At the three sites for each eclipse, WRF successfully reproduced the
effects of synoptic-scale patterns and frontal passages but struggled with finescale
processes including cold pool formation in valleys and downslope wind
events. These discrepancies were largely attributed to the smoothed topography
in the model and limitations in resolving small-scale boundary layer variability. At
the surface during the annular eclipse, the WRF-eclipse-on models were unable
to replicate the changes in temperature from first to second and third to fourth
contacts, over cooling these changes by ~2.5°C. The models were found to be
more accurate in regards to the changes in relative humidity and wind speed
during these time periods, with the relative humidity values being within 8% of the
observations and wind speeds being within 1.3 m s-1. During the 2024 total solar
eclipse, the WRF-eclipse-on model runs were able to reproduce the temperature
changes around totality while generally underestimating the changes in relative
humidity and wind speed.
For both eclipses, Mean Absolute Error (MAE) analyses showed that the
greatest variability in temperature between the ensemble members was near the
surface in the surface – 850-hPa layer, where the effects of changes in solar
radiation are most pronounced.
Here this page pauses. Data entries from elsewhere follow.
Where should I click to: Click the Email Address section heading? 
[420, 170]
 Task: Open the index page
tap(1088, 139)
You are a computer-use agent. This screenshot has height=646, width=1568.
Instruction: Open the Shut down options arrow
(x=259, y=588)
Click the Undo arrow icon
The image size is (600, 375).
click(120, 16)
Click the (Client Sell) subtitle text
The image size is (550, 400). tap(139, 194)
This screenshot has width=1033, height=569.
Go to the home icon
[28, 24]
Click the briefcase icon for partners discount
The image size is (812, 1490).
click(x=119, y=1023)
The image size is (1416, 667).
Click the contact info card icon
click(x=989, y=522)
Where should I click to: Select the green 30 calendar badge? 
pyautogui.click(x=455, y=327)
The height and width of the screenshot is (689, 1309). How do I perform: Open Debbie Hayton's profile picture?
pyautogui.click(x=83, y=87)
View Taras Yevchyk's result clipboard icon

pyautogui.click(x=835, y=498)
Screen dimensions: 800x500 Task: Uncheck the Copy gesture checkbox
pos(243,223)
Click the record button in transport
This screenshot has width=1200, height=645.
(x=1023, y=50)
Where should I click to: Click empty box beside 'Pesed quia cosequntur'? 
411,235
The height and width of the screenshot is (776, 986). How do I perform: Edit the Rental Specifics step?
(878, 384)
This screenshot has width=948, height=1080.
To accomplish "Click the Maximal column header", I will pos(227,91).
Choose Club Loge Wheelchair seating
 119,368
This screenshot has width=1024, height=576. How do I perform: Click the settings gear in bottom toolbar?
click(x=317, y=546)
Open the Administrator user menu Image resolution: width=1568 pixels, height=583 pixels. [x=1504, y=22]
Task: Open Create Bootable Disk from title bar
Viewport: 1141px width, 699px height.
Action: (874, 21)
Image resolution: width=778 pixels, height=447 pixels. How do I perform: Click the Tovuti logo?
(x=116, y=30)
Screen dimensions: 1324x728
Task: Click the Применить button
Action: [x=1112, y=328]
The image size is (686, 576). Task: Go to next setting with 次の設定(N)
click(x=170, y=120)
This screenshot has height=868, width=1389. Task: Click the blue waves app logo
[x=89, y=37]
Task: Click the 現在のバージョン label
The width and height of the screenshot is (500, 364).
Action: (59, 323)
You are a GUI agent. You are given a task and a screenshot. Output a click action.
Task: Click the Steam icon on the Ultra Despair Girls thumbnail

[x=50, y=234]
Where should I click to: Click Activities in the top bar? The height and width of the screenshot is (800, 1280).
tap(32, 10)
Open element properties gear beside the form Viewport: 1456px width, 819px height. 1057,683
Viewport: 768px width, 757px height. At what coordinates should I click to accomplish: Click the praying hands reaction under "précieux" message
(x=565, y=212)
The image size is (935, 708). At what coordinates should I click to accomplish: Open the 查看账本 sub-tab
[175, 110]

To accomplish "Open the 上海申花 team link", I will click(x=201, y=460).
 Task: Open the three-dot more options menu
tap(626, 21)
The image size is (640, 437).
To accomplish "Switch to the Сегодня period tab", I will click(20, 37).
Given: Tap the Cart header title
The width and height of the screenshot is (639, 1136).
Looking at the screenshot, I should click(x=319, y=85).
The MAE values in the mid- and uppertropospheric
layers remained small and largely unaffected by the use of WRFeclipse.
This study aims to advance our understanding of how WRF, specifically
WRF-Eclipse, simulates the tropospheric response to the decreased solar
radiation during solar eclipses on a fine spatiotemporal scale. This is
accomplished by investigating the accuracy of WRF simulated changes in 2 m
temperature, relative humidity, and wind speed and direction, as well as
temperature profiles up to ~10 hPa.